# [PROVIDED PASSAGE]
BEGIN

1. You work for an environmental campaign group and need to go to a vital one-day conference on climate change in the south of Spain. Flying there will take a couple of hours each way. Going by train will take days and cost your campaign twice as much. Do you go by plane?

2. You campaign at work/university for proper rights and pay for garment workers in the developing world. A major clothes retailer, which has been linked to exploitative labour practices, headhunts you to work for its new Social Responsibility Unit. Your experience, they say, will help them examine the problem. Do you work for them?

3. You've just landed your dream job for a children's charity after years of trying. You then find out it invests in arms companies. The finance director says the investments help save lives and won't withdraw them. Do you resign?

4. You've spent much of your time at university campaigning on ethical issues, on everything from gay rights to the World Trade Organisation. Now you're applying for jobs in companies that aren't particularly ethical, but not too bad either. Do you put your campaign work on your CV?

END

# [WHAT YOU WILL DO]
a. Please print the ethical dilemmas from "4. You've spent" up to and including "on your CV?".
b. According to the ethical dilemmas, what reason does the finance director of the children's charity give for keeping its investments in arms companies?
The records after this point are separate material, unrelated to the ethical dilemmas.

# [MATERIAL PROVIDED]
BEGIN

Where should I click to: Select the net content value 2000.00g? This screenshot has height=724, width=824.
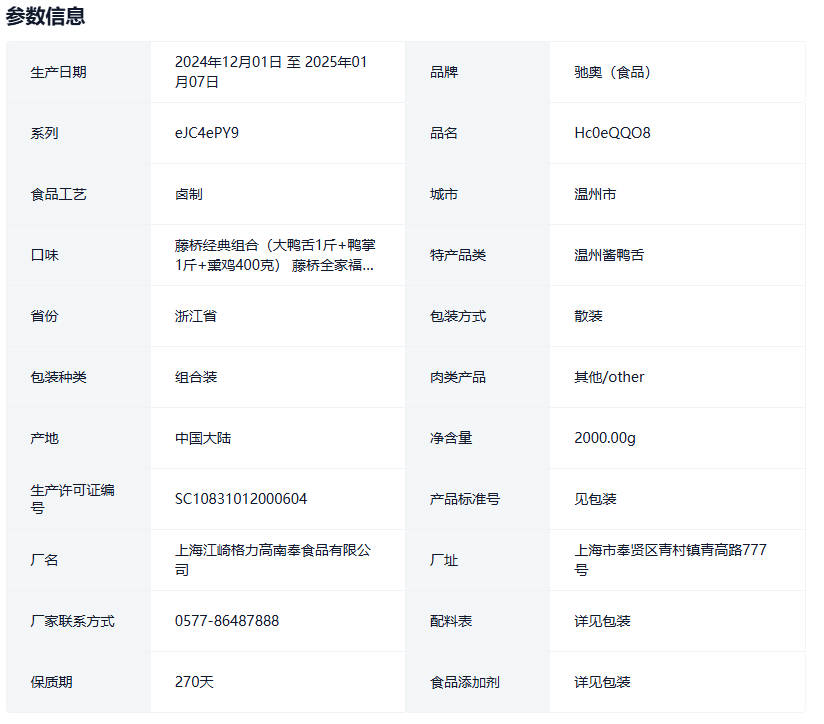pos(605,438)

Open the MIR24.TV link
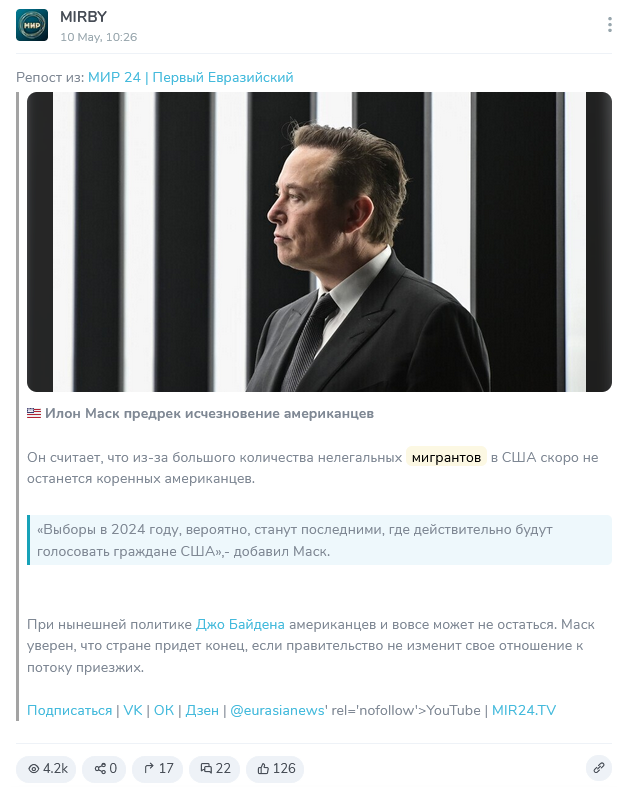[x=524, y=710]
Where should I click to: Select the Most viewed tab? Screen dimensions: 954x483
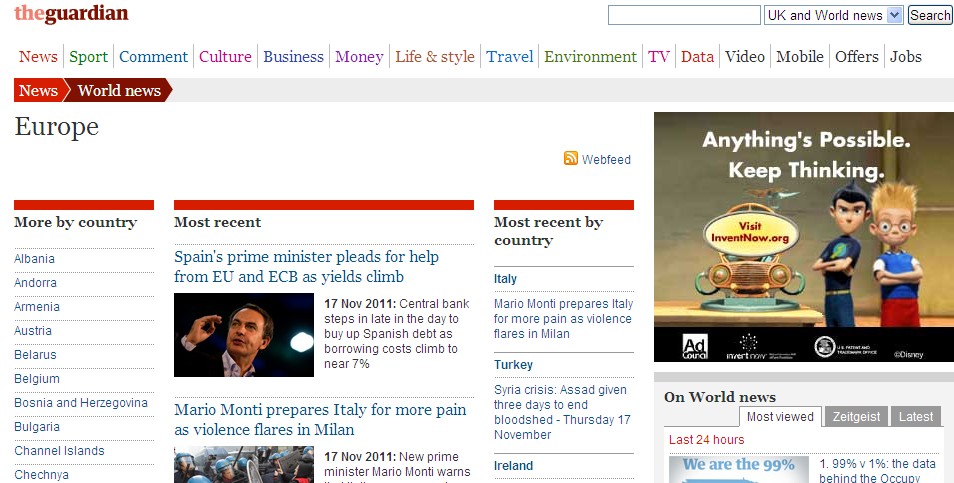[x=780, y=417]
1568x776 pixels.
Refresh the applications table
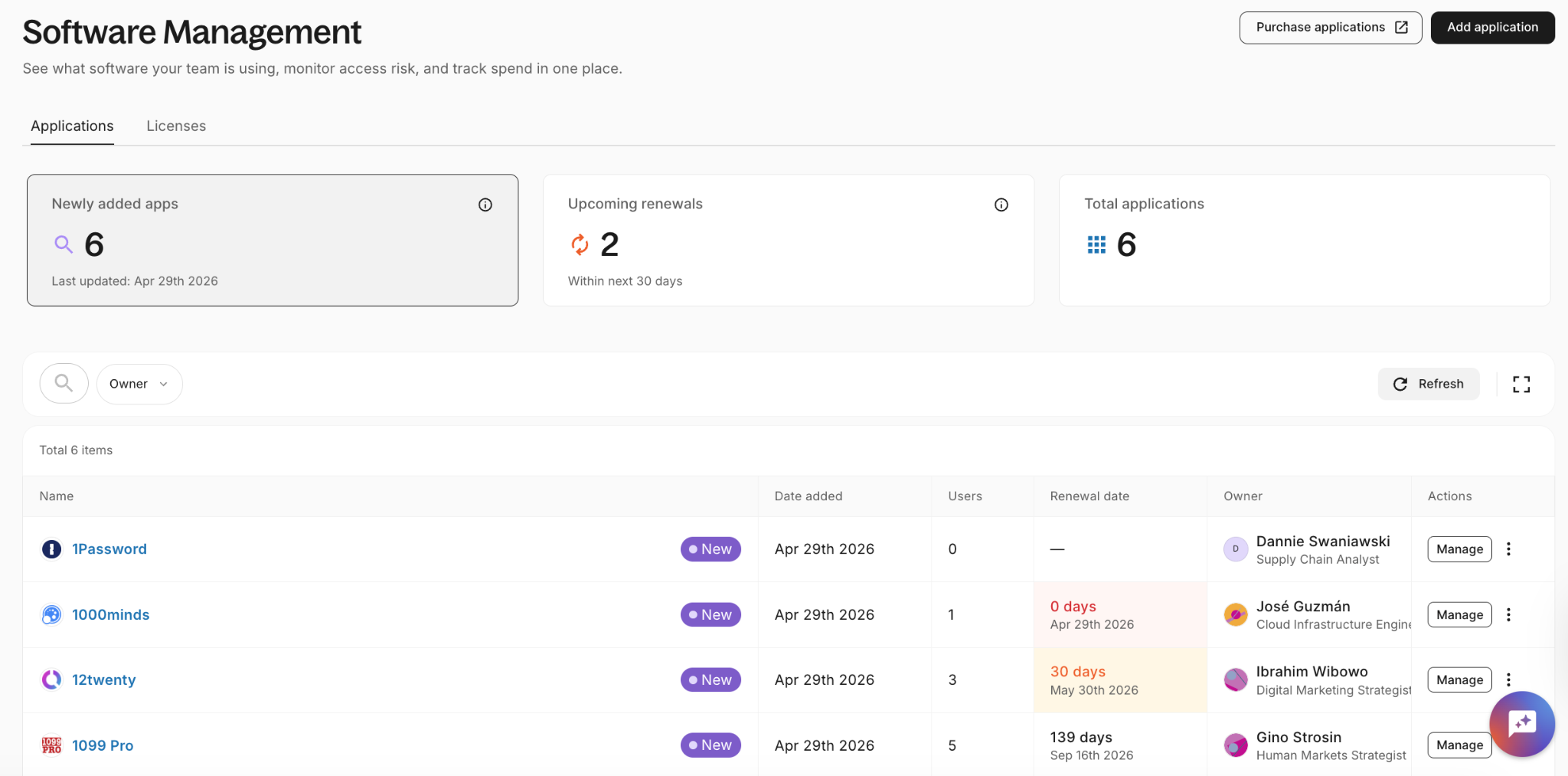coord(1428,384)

END

# [RESPONSES FOR EACH TASK]
a.
4. You've spent much of your time at university campaigning on ethical issues, on everything from gay rights to the World Trade Organisation. Now you're applying for jobs in companies that aren't particularly ethical, but not too bad either. Do you put your campaign work on your CV?

b. The finance director says the investments help save lives.